Bâtiment, hôtellerie et transports sont les secteurs les plus touchés
En tout état de cause, les secteurs les plus touchés par les défaillances restent la construction, le commerce et l’hôtellerie-restauration, où le rattrapage a été plus tardif en raison de la prolongation des mesures de soutien au secteur. Le bâtiment, en particulier, est le secteur « qui concentre toutes les difficultés rencontrées par nos entreprises », a détaillé Frédéric Visnovsky. Enfin, les transports ont aussi été touchés dans une période plus récente, notamment à cause des nombreuses créations d’entreprises de livraison pendant la crise sanitaire.
En dehors de l’impact de la crise sanitaire, l’automobile est aussi confrontée à l’interdiction de la vente de véhicules à moteur thermique en 2035, a expliqué Frédéric Coirier, coprésident du Mouvement des Entreprises de Taille Intermédiaire (METI) : « On sait qu’il faut y aller, mais le rythme est très court. Beaucoup d’acteurs qui avaient construit leur activité autour du thermique ont de grosses difficultés d’adaptation, sachant que le marché dans sa globalité est en recul. Evidemment sans révision de cette décision, nous ne sommes pas encore au pic des défaillances dans le secteur. »
À noter que sur l’ensemble des secteurs, les entreprises les plus importantes ont été touchées plus récemment, et notamment les entreprises de taille intermédiaire (ETI), qui comptent entre 250 et 5000 salariés.

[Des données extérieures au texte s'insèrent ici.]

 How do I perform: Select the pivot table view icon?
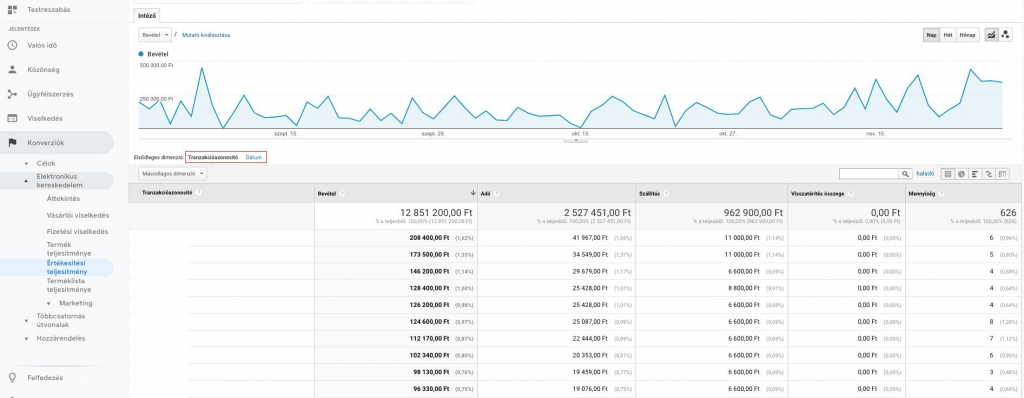tap(1002, 174)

Frédéric Coirier a aussi fait le point sur une situation « assez dramatique » : « 6 ETI sur 10 ont mis en suspens leurs investissements, 1 sur 2 voit son chiffre d’affaires baisser et seuls 16 % des ETI ont un carnet de commandes plus rempli qu’il y a dix ans. »
Le « modèle social français » en cause
Qu’il s’agisse des sénatrices et sénateurs de droite et du centre présents, ou bien des intervenants des organisations patronales, le diagnostic qui s’est dégagé de cette table ronde s’est avéré relativement unanime, mettant en cause le poids du « modèle social français » sur le coût du travail, ainsi que la prolifération de normes.

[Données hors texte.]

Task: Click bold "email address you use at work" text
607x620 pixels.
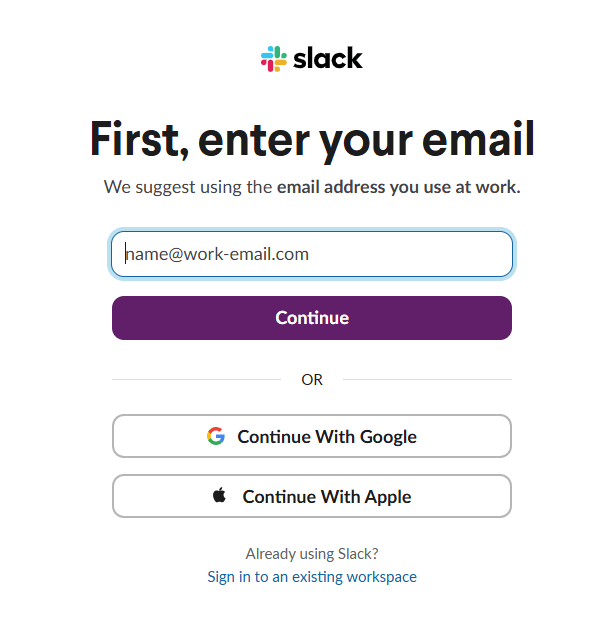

« On a un système de protection sociale qui ressort de 1946 à une époque où l’espérance de vie est de 60 ans, la retraite à 65 ans, on travaillait 45 heures par semaine, et on applique le même système quand l’espérance de vie est de 85 ans, que l’on commence à travailler à 25 ans au lieu de 14 et pour faire 35 heures par semaine. Il faut remettre ce système social sur la table en posant ce problème de temps de travail », a résumé Olivier Rietmann.
Du côté de la Banque de France, Emilie Quéma a tout de même rappelé en début d’audition que « l’investissement des entreprises rest[ait] pénalisé par la contrainte de débouchés, qui reste de loin la contrainte la plus importante. » Un rappel important à l’heure où le rapport Draghi pointe la faiblesse de la demande interne comme problème structurel de l’économie européenne (voir notre article).